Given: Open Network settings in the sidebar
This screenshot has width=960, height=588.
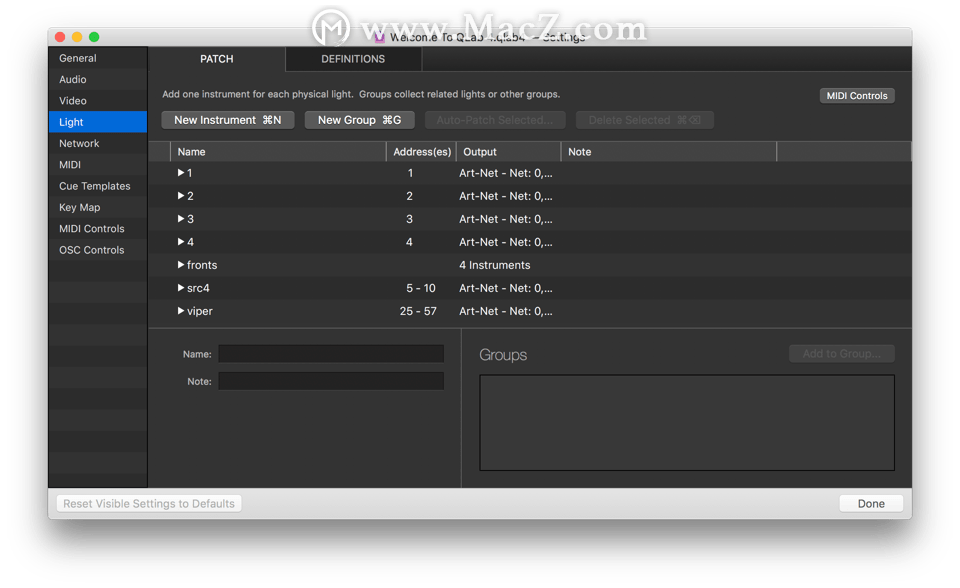Looking at the screenshot, I should [79, 144].
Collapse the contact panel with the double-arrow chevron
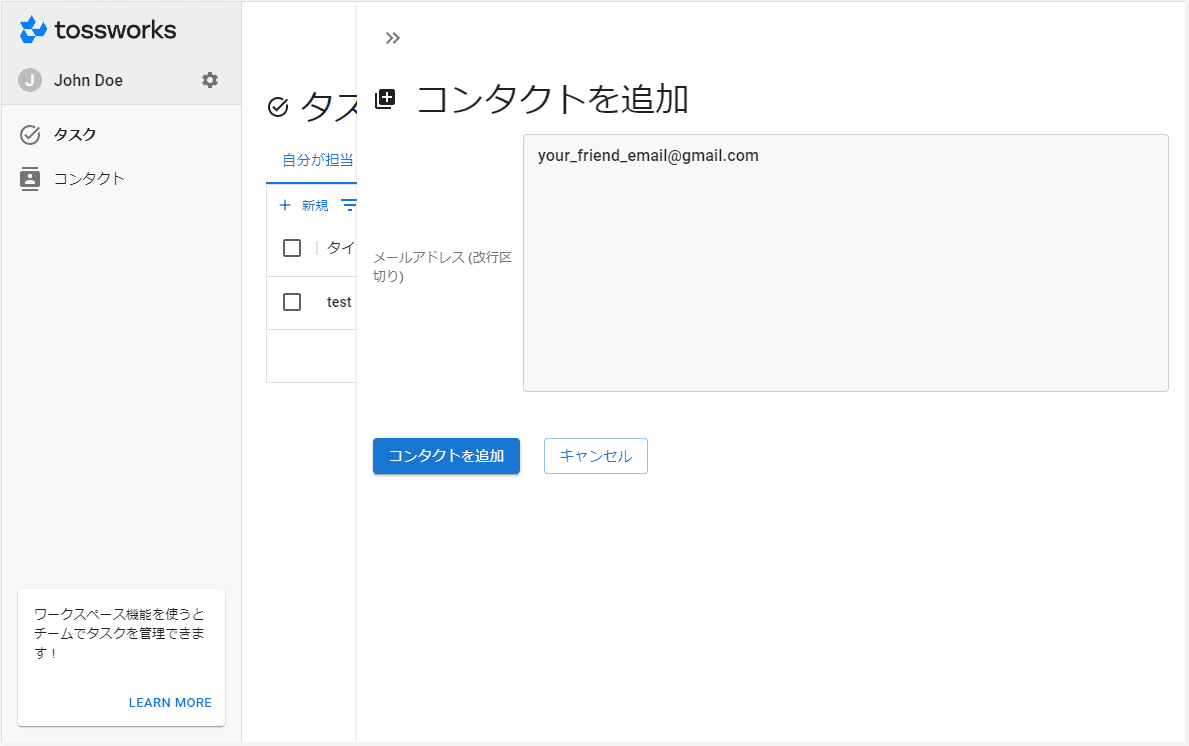 pos(392,37)
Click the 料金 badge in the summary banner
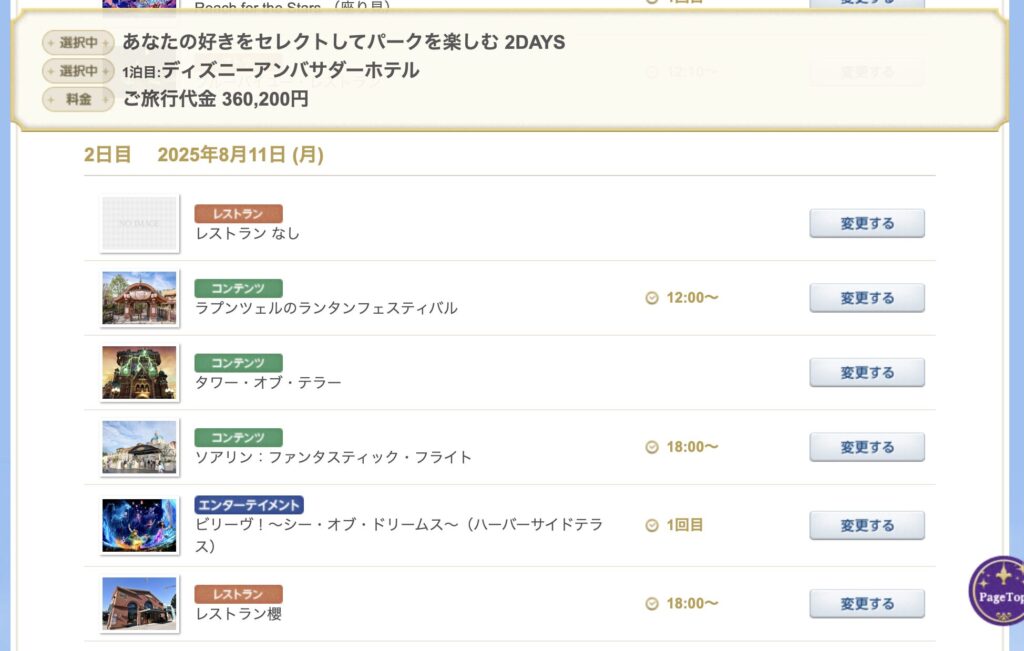The height and width of the screenshot is (651, 1024). (78, 99)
● ● ● ● ●
▶ [DESCRIPTION OF THE TASK] When you write out the material, reproduce each line exactly and omit any picture it holds.

▶ [EXERCISE RESULT]
Given: Open Network settings in the sidebar
This screenshot has width=960, height=588.
Looking at the screenshot, I should [79, 144].
Collapse the contact panel with the double-arrow chevron
 pos(392,37)
Click the 料金 badge in the summary banner
The height and width of the screenshot is (651, 1024). (78, 99)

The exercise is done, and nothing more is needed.